Dietary Supplement Obesity, Erectile Dysfunction Claims Barred By Court

An FDA consent decree barring the sale of dietary supplements purporting to treat obesity and erectile dysfunction follows repeated warnings to the marketers of the products, the agency announced Oct. 8.

The Atlanta federal court entered a permanent injunction consent decree Sept. 22 against several marketers operated by Jared Wheat.

The decree names Hi-Tech Pharmaceuticals, National Urological Group, National Institute for Clinical Weight Loss, American Weight Loss Clinic and United Metabolic Research Center.

FDA stated that disease claims made by Wheat for a number of supplements render the products unapproved new drugs.

The marketers also compared the effectiveness of the products to prescription drugs in violation of the FD&C Act, the agency said. FDA's complaint against the firms was filed Sept. 17, 2003.

The consent decree requires that Wheat's corporations stop all dietary supplement distribution until FDA has reviewed all revised product labeling, promotional literature, and detailed inspection reports from the defendants' consulting firm.

Wheat is specifically barred from marketing Cyclovar , Dioxadren , Vigor-Rx , Zebutol , Uroprin , Sigra , Spontane-ES , Stamina Rx , Stamina Rx for Women, Thermo-Z , Dexalean , Lipodrene and Thermalean with drug claims without an approved NDA.

Past regulatory actions against Wheat include a March 2002 warning letter informing the marketer that Metanabol - intended to treat erectile dysfunction - was misbranded and an unapproved new drug.

Labeling included unsupported claims stating the product was "intended to support the erectile function of all men who have experienced any degradation in erectile health, and is virtually safe for all people," the warning letter states.

Metanabol's labeling is "false, and misleading because it suggests that this product is safe and effective for its intended use, when in fact, this has not been established," the letter continues.

The decree does not specifically mandate that Wheat pay any monetary fines. However, it does not preclude such action, FDA says.

FDA also notes that unsolicited free sample tablets to treat erectile dysfunction have been sent to men nationwide from Hi-Tech Pharmaceutical and National Urological Group.

Some individuals who consumed the samples experienced adverse reactions including hypertension, headaches, nausea, vomiting and dizziness, according to the agency.

A June 20 public health alert issued by FDA warned consumers "not to purchase or consume" certain dietary supplements marketed by Hi-Tech Pharmaceuticals and National Urological Group (¹ 'The Tan Sheet' June 23, 2003, In Brief).

Supplements named in the alert included Sigra, Stamina Rx, Stamina Rx for Women, Spontane ES, and Y-Y . The products were manufactured by NVE Pharmaceuticals, the agency noted.

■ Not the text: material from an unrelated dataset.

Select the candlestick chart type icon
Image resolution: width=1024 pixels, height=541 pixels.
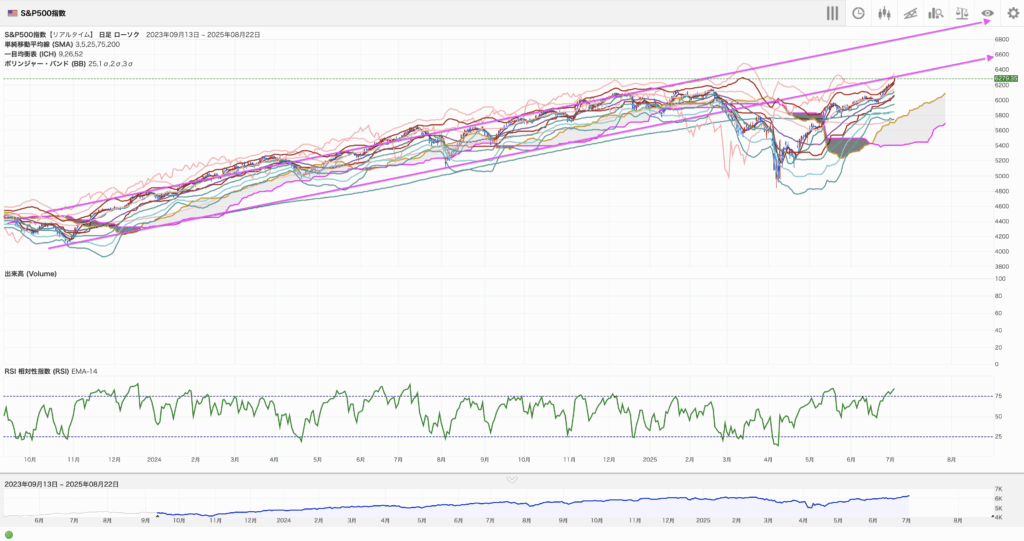click(884, 13)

The six supplements named in the alert contained the ingredient taldalafil found in Eli Lilly's prescription drug for impotence Cialis . The alert explains "an interaction between certain prescription drugs containing nitrates...and taldalafil may cause a drastic lowering of blood pressure."

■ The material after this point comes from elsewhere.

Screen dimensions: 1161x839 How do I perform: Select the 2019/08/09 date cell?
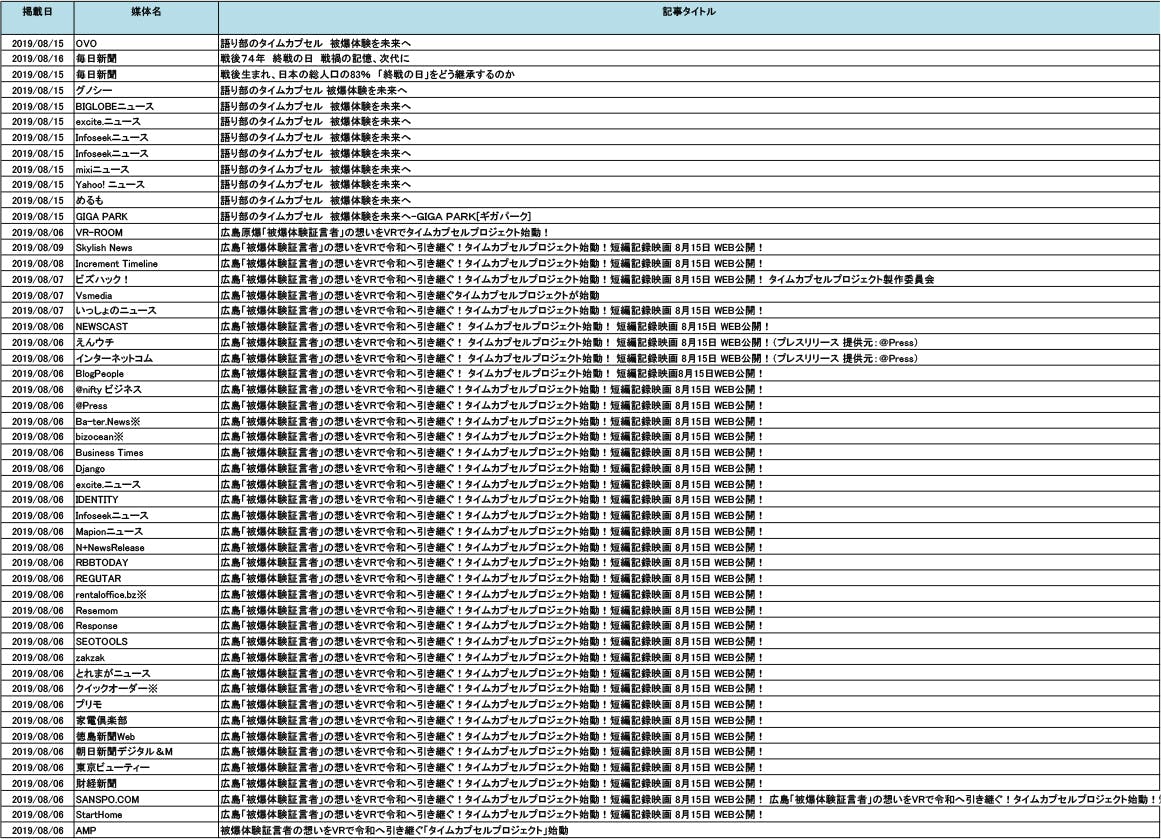[37, 248]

The alert also noted "there is real danger that this product may be taken by patients taking nitrates since erectile dysfunction is often a common problem in people with diabetes, hypertension, hyperlipidemia, ischemic heart disease and people who smoke."

Announcing the consent decree, FDA Commissioner Mark McClellan, MD/PhD, noted the action is part of the agency's renewed effort to crack down on supplements marketed with false or misleading labeling claims.

"FDA will continue to take strong action to protect American consumers from dietary supplements that are not accurately labeled or that make false and misleading claims unsupported by scientific evidence," he said.